# Critique Nigerian Dwarf does



## Fillyfrenzy (Jun 10, 2013)

I have two Nigerian Dwarf does, I am hoping to get them LA'd this year, but would like your opinions first. The first doe is approximately 2 years old in this picture. She is 4 years old now, but it is snowing like crazy outside and I can't get a good picture;-). The second doe is 8 weeks old in this picture(almost 1 year now), again I can't get a better picture now, but will try to go out at get a good picture as soon as the snow stops. The pictures are from Rez Ridge, the farm that I got my lovely ladies from. Thank you!


----------



## ciwheeles (Apr 5, 2013)

Pretty girls! 

I don't want to give you an in depth critique because I'm still trying to hone in my skills in that area. And I would hate to give you the wrong information  But, I will say I like the look of the doe in the second picture. She seems very nice and pretty correct. 

One major fault I can see is they both have steep rumps. The doe in the first pic has the steeper rump of the two. If your willing to get them both LA'd I would say go for it! I'm doing that with my herd this year. 

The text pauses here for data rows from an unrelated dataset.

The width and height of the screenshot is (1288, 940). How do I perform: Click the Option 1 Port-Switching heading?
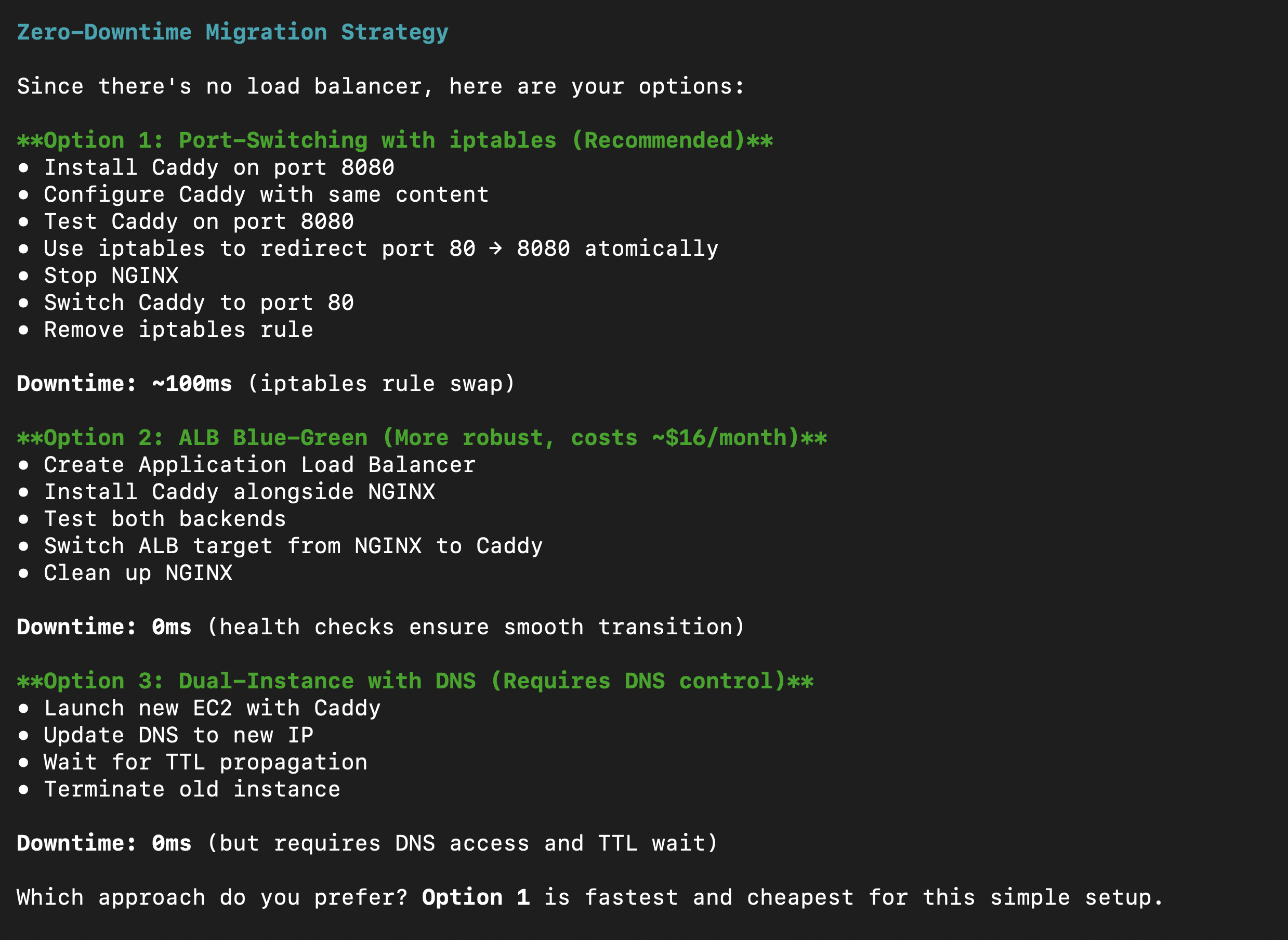[x=395, y=140]
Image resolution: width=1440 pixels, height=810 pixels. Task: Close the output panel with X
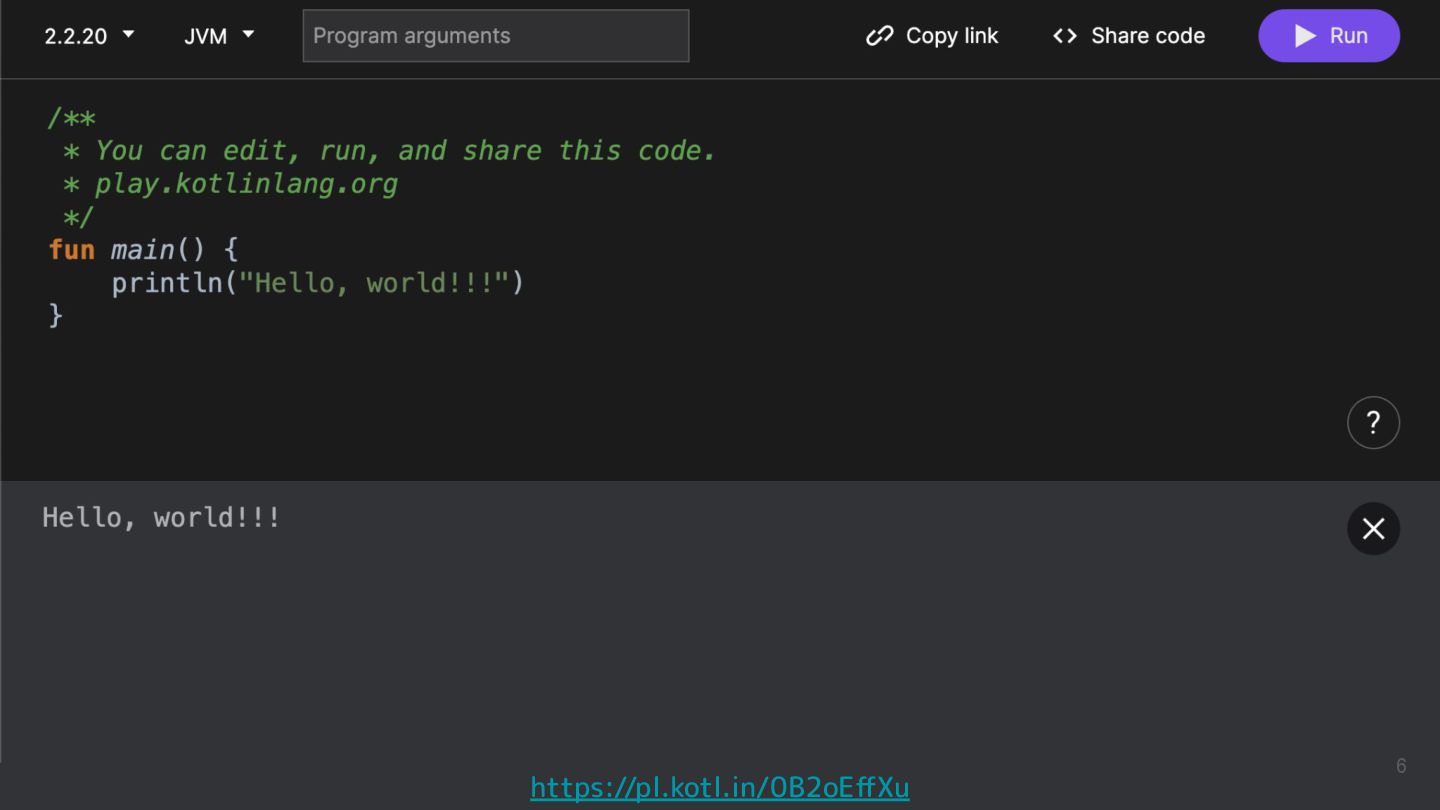pos(1373,529)
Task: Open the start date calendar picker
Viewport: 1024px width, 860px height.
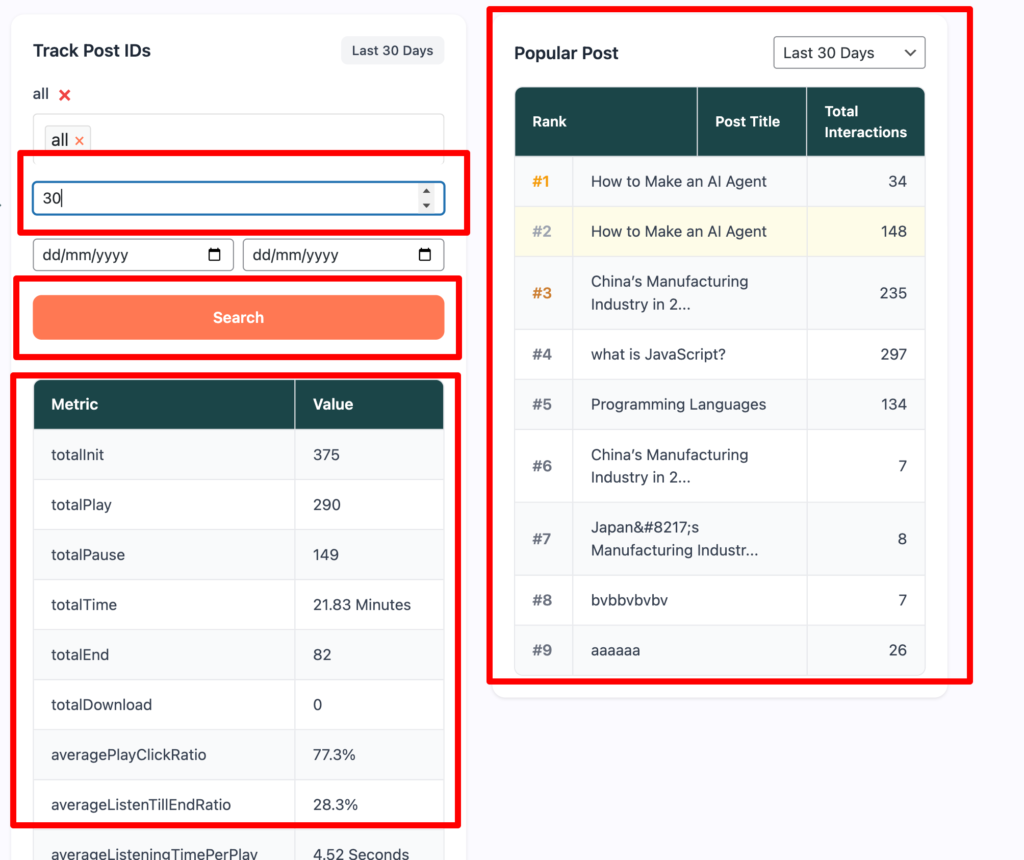Action: [214, 255]
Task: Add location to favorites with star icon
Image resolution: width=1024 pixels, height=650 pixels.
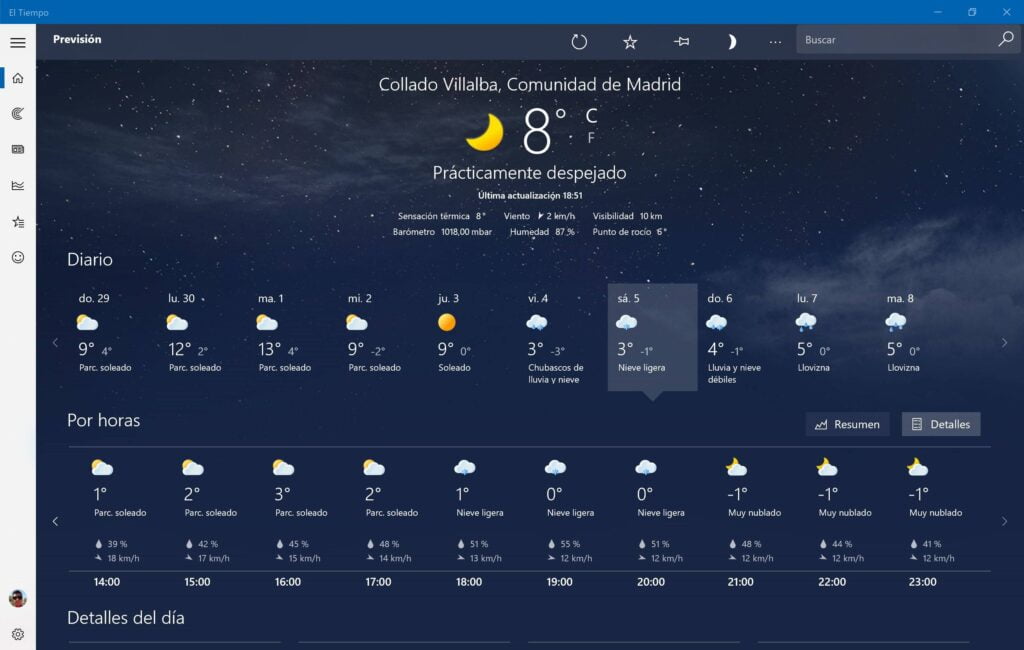Action: [x=630, y=41]
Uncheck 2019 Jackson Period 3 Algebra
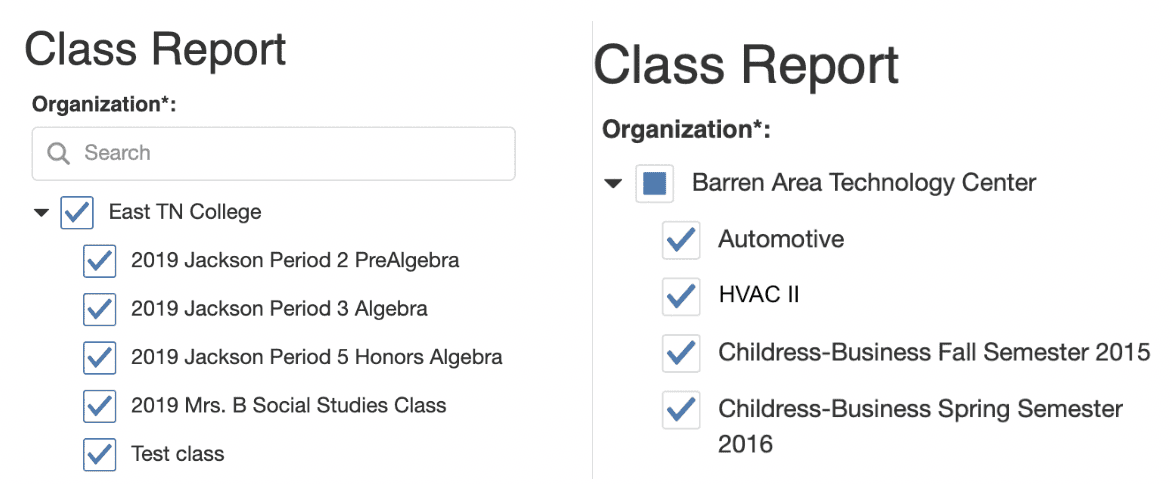Viewport: 1172px width, 484px height. point(100,309)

Sent from my iPhone using Goat Forum


----------



## Fillyfrenzy (Jun 10, 2013)

Thank you! I noticed the rumps too, they are both bred to bucks that are solid in their hindend.


----------



## nigies4ever (Sep 19, 2012)

I can't really give you a critique cause I'm still learning in that area, but they're both beautiful does. I have a Nigerian Dwarf doe who looks very similar.


----------



## BrokenArrowRanch (Jun 6, 2013)

The first doe needs a flatter stronger topline


Sent from my iPhone using Goat Forum


----------



## Scottyhorse (Feb 11, 2013)

First doe: I really like her depth and width through the barrel! She stands strong on her feet and legs, and appears to have sharp withers. Where she falls short is her topline, that needs a lot of flattening. Her rump is nice and long, but steep. I would also like to see better rear angulation and brisket extension. She has nice length of body. 

Second doe: Looks like she will have a level topline, but her rump is short and steep. She shows good brisket and length of body/neck. Her rear legs look a little funny, but it could be the picture.


----------